The involvement of communities such as Korle Gonno, Mamprobi, Jamestown, Chorkor among others in the programme has given us hope that air quality in the city can be improved," he said.
He pointed out that after an inventory to identify the sources of pollution in Accra; measures were being taken to address the issues of waste in the city, control traffic and ensure safer vehicles on the roads as well as promote energy-efficient buildings.
"In the area of promoting energy-efficient buildings, the Assembly has introduced an incentive package to encourage developers to construct green buildings by offering rebates on property rates and building permits. Per the package, developers enjoy a 30 - 50 percent discount on all property rates and building permits," Mr Sowah said.

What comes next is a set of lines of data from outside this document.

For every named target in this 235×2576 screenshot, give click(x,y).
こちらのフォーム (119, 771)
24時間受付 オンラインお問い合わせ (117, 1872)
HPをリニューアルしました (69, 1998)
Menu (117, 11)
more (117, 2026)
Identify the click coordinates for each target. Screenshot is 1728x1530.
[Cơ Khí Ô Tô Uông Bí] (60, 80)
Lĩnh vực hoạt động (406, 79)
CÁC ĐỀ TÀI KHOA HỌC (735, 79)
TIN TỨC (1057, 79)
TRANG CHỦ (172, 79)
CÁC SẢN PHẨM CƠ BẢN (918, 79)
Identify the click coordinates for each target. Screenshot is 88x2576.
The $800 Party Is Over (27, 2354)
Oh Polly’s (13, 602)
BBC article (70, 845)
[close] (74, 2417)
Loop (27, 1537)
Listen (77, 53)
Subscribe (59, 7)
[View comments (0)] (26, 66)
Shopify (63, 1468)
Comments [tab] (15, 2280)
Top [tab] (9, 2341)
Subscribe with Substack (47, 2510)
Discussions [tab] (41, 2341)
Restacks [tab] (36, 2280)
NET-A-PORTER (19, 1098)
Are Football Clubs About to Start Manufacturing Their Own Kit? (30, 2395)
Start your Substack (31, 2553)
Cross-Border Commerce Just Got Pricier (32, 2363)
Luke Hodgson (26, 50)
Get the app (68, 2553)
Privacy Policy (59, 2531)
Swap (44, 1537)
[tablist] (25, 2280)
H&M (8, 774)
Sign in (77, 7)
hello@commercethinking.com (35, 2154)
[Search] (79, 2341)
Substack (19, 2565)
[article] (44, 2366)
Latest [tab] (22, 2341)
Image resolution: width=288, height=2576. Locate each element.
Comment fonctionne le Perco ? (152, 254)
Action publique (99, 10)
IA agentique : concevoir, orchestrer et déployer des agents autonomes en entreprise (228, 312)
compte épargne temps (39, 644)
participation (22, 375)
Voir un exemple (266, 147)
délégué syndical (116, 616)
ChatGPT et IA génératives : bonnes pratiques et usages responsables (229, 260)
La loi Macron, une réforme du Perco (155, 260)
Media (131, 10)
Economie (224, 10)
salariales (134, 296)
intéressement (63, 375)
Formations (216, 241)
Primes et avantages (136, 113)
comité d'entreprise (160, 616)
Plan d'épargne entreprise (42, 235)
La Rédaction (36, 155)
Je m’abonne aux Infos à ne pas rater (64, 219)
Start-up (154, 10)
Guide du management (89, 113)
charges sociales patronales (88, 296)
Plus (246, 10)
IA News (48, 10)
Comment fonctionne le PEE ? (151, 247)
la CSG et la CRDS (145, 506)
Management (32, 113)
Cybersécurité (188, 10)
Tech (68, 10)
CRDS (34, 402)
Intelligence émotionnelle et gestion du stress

The Chief Executive expressed the Accra Metropolitan Assembly’s gratitude for the initiative and appealed for more technical and non-technical assistance to help improve on the lives of city dwellers.
Dr Neema Rusibamayila Kimambo, the Acting WHO Country Representative in Ghana in a speech read on his behalf, entreated Ghanaians to adopt positive behaviours to reduce air pollution, improve urban health and mitigate climate change.
She pointed out that major contributors to environmental pollution in Ghana were rapid urbanization and population growth in cities such as Accra, Kumasi, and Takoradi.
Mr Emmanuel Appoh, the Acting Director in charge of Environmental Quality at the Environmental Protection Agency (EPA), said about 4,600 people living within the Accra Metropolis were likely to die of conditions relating to poor air quality, by 2030 if stringent measures were not taken to tackle the issue.
He disclosed that his outfit was thus rolling out interventions including making inputs into policy decisions on various sectors of the economy, increasing sensitisation activities, building the capacity of environmental health officials, strengthening partnership to address the problem.
Mr Appoh indicated that the newly-developed Air Quality Management Plan (AQMP) for the Greater Accra Metropolitan Area (GAMA) and the Greater Accra Region, as well as the Health & Pollution Action Plan (HPAP) by the EPA would be a major game-changer in controlling the risk.
"We now have 15 air quality monitoring stations within the GAMA but 12 are operational and aside from that, we have installed two pieces of modern monitoring equipment; one in Adabraka and the other on the University of Ghana (UG) campus to give us real-time data on air quality in the region for policy direction," he said.